**The problem**
Nothing but the lines from the one that contains "Viewport: 629px width, 700px height." through the end of the data should be reproduced, and each must match exactly.

**Supplied information**
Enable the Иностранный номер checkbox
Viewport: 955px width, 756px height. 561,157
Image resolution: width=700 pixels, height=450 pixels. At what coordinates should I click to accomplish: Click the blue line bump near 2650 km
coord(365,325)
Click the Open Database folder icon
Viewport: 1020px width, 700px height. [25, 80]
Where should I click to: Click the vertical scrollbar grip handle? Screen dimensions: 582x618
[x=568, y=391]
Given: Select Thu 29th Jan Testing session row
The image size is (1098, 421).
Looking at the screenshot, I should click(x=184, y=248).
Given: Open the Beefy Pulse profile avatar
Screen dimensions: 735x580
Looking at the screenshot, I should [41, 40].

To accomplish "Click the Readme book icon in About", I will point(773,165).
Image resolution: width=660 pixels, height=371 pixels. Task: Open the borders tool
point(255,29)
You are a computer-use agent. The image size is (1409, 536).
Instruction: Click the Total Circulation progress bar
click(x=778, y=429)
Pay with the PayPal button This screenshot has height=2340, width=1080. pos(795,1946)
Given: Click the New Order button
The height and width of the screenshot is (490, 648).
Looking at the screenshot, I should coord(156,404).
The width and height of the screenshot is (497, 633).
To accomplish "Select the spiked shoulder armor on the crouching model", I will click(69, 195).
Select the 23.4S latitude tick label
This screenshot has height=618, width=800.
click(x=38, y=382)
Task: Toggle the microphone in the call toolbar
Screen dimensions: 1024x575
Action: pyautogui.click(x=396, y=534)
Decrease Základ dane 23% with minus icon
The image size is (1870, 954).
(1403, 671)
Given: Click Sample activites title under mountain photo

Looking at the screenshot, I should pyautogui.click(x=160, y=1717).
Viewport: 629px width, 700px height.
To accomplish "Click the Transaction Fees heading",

**Answer for the task**
Viewport: 629px width, 700px height.
To accomplish "Click the Transaction Fees heading",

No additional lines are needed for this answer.